Cerritos leaders agreed to place the senior center in a relatively central location. Not only did Pat Nixon Park make the center more accessible for drivers, but the location also ensured that routes from the Cerritos On Wheels transit system to additional points of interest such as the Cerritos Center for the Performing Arts, Los Cerritos Center, the Cerritos Towne Center and the Cerritos Millennium Library would not require a significant commute for seniors who could not drive.

Wolff, Lang, Christopher Architects Inc. was chosen to design a building different from the city of Cerritos' ultramodern style tendencies. The developers decided upon an inviting, homey American Craftsman style structure with rustic river rock and wood framework and trellises.

The interior of the senior center offers two lounges and ample space for classes and activities, crafts, computer usage and matinées. A large tank with exotic fish and a World Hall for special exhibits are also included. Multipurpose rooms provide stages and kitchens for celebrations and programs. Outside, a park surrounding the center with patio and barbecue areas, koi fishponds and lawns completes the landscape.

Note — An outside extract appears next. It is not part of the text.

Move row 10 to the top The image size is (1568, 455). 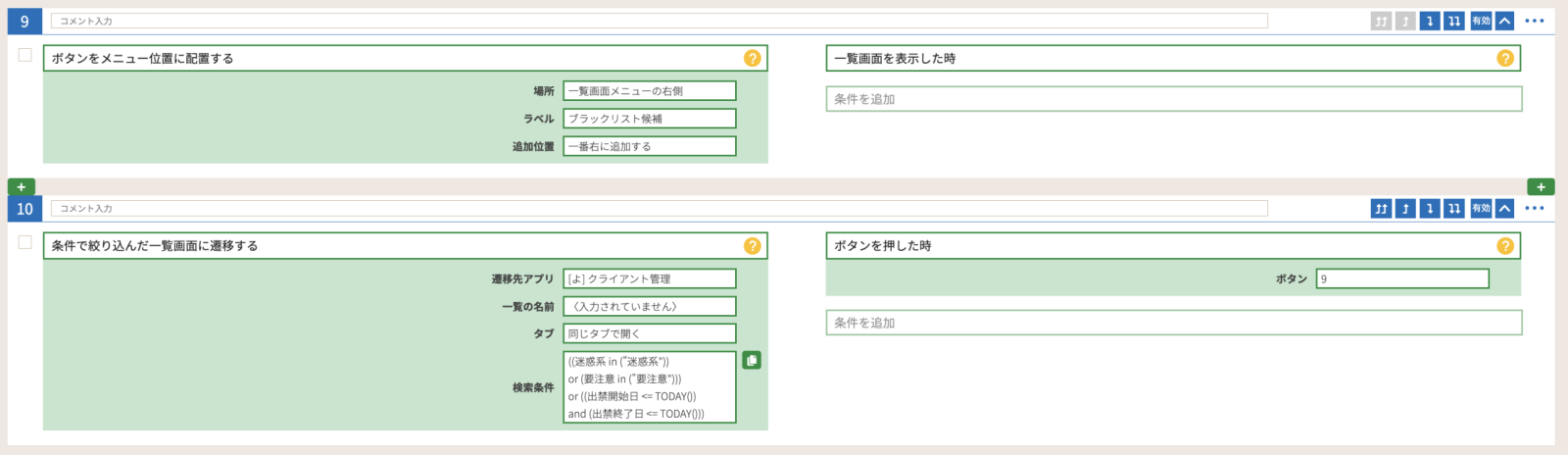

In March 2006, as part of Cerritos' golden anniversary, a 5000 sqft wellness and fitness room was added and dedicated in order to help local seniors stay healthy and remain active.

==Statue of Pat Nixon==
The Cerritos City Council approved in April 1996 erecting the "life-size, full-body" bronze statue of Pat Nixon and selected Ivan Schwartz, who had sculpted statues of ten world leaders for the Richard Nixon Presidential Library and Museum in Yorba Linda, as the statue's sculptor. The dedication of the statue was March 1, 1997, and occurred at its current location, the rose garden of the senior center.

==Pat Nixon's childhood home==
The home Nixon lived in from 1914 to 1931 was situated on the corner of South Street and Ely Avenue. The city of Cerritos bought the property from Mrs. Nixon's brother in 1967, but the home was destroyed by fire in 1978. The bricks used in the existing memorial are from the home's fireplace and chimney.